Unfortunately, these early chapters are marred by a lack of historical context and the inclusion of personal reminiscences. There are awkward references to the present (which, in this case, means the 1990s) in chapters devoted to the telling of WBG's past. For example, in the second chapter, which compares Wilmington and Dedham, we learn the name of the gated community where former Vice President Al Gore sometimes stayed on vacation.

The diary itself, however, is a fascinating account of WBG's life at sea on the U.S.S. Cambridge and the U.S.S. Niagara during the war. We are introduced to other escaped slaves, to deserters, to the difficulties of intercepting Confederate ships, to men put in the Brig for drunkenness, to all sorts of inclement weather, and to the tedious chores of being a sailor. WBG crosses the Atlantic on the Niagara, a swift frigate authorized by the government in 1854, and his ports of call included Antwerp, Lisbon, Liverpool and Cadiz. The notes that accompany Gould's diary are excellent and provide additional information about the events in the diary and descriptions from the contemporary American and British press.

There is much to recommend about this book. It provides a sweeping account of an African American who straddled slavery and freedom during the tumultuous years of war. Through one man's life, we can see how black abolitionists wore many hats: that of a navy man, a reporter, a father, and a husband. One yearns to know more about the personal side of WBG, a frustration shared by his great grandson, the author, William B. Gould IV. Overall, this book is a valuable addition to the literature in African American history and the Civil War era.

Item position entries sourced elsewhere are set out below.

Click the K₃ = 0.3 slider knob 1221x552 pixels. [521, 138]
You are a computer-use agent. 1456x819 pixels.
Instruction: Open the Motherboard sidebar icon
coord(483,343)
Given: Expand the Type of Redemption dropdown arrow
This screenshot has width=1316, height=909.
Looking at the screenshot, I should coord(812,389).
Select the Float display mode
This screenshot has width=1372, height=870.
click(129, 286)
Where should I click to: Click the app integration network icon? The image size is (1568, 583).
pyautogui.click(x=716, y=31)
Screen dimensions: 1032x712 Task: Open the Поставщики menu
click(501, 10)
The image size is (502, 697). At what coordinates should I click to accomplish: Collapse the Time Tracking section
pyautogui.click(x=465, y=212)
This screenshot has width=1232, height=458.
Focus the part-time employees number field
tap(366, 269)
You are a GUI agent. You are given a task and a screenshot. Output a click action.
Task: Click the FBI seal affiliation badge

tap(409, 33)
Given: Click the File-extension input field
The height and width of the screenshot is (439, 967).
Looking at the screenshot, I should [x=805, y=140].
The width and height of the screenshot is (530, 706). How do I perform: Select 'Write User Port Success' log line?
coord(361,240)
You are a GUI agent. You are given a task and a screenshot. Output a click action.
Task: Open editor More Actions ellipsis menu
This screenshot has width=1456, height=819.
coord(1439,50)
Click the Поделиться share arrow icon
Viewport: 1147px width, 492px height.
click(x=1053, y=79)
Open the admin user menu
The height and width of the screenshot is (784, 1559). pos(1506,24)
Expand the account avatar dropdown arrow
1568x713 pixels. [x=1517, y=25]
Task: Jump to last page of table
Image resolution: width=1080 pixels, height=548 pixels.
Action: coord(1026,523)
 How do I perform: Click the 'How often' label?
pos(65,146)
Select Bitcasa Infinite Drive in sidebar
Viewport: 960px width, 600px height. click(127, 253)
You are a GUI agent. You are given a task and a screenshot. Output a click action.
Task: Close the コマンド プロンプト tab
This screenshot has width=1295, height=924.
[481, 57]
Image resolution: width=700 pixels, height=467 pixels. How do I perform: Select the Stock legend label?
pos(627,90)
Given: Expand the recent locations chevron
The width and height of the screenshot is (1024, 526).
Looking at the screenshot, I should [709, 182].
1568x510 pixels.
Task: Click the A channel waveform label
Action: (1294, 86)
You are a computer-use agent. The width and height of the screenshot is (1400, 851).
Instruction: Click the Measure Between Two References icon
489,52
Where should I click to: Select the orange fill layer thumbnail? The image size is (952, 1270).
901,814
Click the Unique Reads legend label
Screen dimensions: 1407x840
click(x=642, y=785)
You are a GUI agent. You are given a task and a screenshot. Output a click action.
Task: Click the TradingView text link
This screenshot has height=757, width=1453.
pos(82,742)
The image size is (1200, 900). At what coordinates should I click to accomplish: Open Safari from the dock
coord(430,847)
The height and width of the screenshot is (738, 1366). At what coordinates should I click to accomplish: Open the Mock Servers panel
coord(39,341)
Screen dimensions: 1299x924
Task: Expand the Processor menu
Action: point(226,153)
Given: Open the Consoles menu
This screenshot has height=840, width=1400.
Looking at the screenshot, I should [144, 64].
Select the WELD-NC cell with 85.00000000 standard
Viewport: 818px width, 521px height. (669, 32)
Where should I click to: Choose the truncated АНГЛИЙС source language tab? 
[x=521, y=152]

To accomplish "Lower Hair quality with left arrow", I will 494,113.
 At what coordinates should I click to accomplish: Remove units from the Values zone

Lynn M. Hudson is a member of the history department at California Polytechnic State University. She is the author of a biography of Mary Ellen Pleasant, a black abolitionist and supporter of John Brown, The Making of Mammy Pleasant': A Black Entrepreneur in Nineteenth-Century San Francisco (University of Illinois Press, 2003).

Hudson, Lynn M., review of Diary of a Contraband: The Civil War Passage of a Black Soldier, by Gould IV, William B., Civil War Book Review, (Summer 2003).